Machado remembers that diminished look painted on Spencer’s face. “It was hard to watch,” he says. But looking back, he notes how he thought there weren’t many people Spencer could talk to. His own comic persona followed him everywhere. The funny guy. A constant parody of himself. “He created this niche for himself,” Machado explains, “and everyone had these expectations. Those expectations build and build.” 

Finally, Spencer broke. 

He called his ex-wife and asked for help. Together, they sold everything he owned. Then she took him to the airport to board a flight back east. 

GOLD was nearly done. Spencer left Billabong to join Rusty at the behest of his agent. He isolated himself into his apartment. He could barely get out of bed or open the curtains, let alone navigate his career. “Hey,” he told his agents and sponsors, “I’m fucked up.” 

They agreed to give him three months to sort himself out. The deadline made things worse. His contract lapsed. His manager dropped him. His career evaporated. A curtain closed on his first act. “All I knew was that world,” Spencer says. 

Suddenly, he was itinerant, back home with nowhere to go.

“I became suicidal,” he says. 

It wasn’t the first time. He’d been suicidal in his early twenties, seeking therapy and something like a higher power. He’d even sought help from his dad. But the second time, he felt like there was nowhere to turn and nobody who cared. 

Help came in the form of a goldendoodle, a blond ball of light named Pollyanna. The dog became the central focus in his life, getting him out of bed, onto the beach, and through the woods. Color crept back in. “She was the last little thing I cared about.” 

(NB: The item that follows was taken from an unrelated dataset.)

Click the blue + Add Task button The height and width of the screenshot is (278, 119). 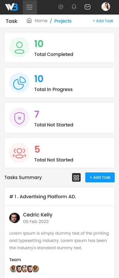(x=100, y=177)
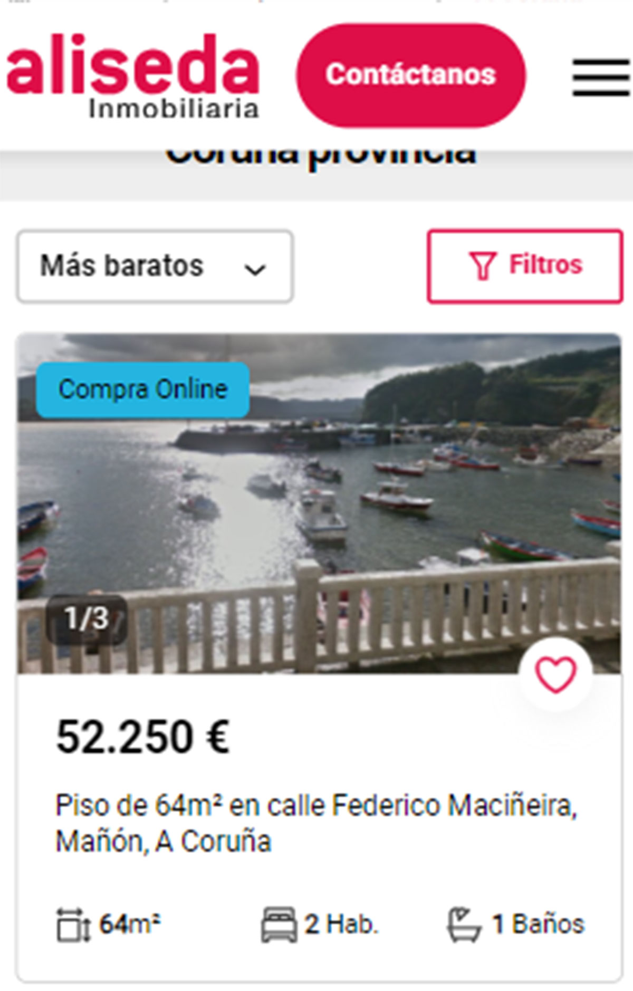
Task: Open the hamburger menu
Action: (601, 77)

Then Spencer met Amanda, and fell in love in a way he still can’t find the words for. He’d never known a love so powerful. “It kept me living,” he remembers. 

After only a few months together, Amanda was pregnant. “Nature took over,” he says. “The premarital pull was too strong. But I wouldn’t change it. That energy and that time is so short. It’s so amazing to fall in love that hard. I just felt like, ‘Go with it. Do it. It’s never going to happen again like that.’” 

They told their parents, wrote their vows, and had a shotgun wedding. 

But as the thought of becoming a father took root, Spencer slipped back into melancholy. By the time Amanda went into labor, Spencer felt shell-shocked. The last time he’d spent any time in a hospital was when he’d collected his father’s body from the morgue. He could barely stand being inside. As his son, Wyatt, was born, he just tried to keep from fainting. 

That day was the turning point. It was as if the past and present met, and something new took hold. With a newborn son, a wife, and a dog, Spencer knew he couldn’t let the days slip by in bed. He turned inward, spending time meditating in the woods and in the dunes at Fort Pickens. He subsisted on fruit. He surfed. He carefully watched as his thoughts moved past. Eventually, he came to see those thoughts as little registers of the past. He turned toward what lay ahead. 

“I went so deep in myself,” he says. “I finally found a connection. After that, I was healed instantly.” 

With his father, Spencer let go. With his family, he made a home. And with surfing, he found something restorative. 

“It was like I’d never surfed in my entire life,” Spencer says. “I was like a kid in the candy store, jumping up and down on the beach. I was surfing alone, surfing for the right reasons again. Ever since then my focus has been on my mental health, my physical health, and my family’s health.” 

A testament to this fact is his most recent film, Join the Dance, a medley of Zen philosophy and comedic levity coupled with only his own surfing. Much of the footage is from the Gulf, from the little bends in the coast he’s been surfing since he was 3 years old. 

At the base of the Pensacola Beach Pier, a spot featured heavily in Join the Dance, a statue of Yancy Spencer III stands sentry to the history of Gulf Coast surfing, much like modern surfing’s forebear, Duke Kahanamoku, in Honolulu. Thinking about that lineage, Spencer says, “It’s like I’ve come full circle.” 

The sun is high and the wind is onshore. Spencer stares at the sea. 

“My life has been such a curse and such a blessing,” he says. “When I went to church all those years, I was just seeking truth.” He pauses to chew on the thought. “I was doing the same thing in surfing.”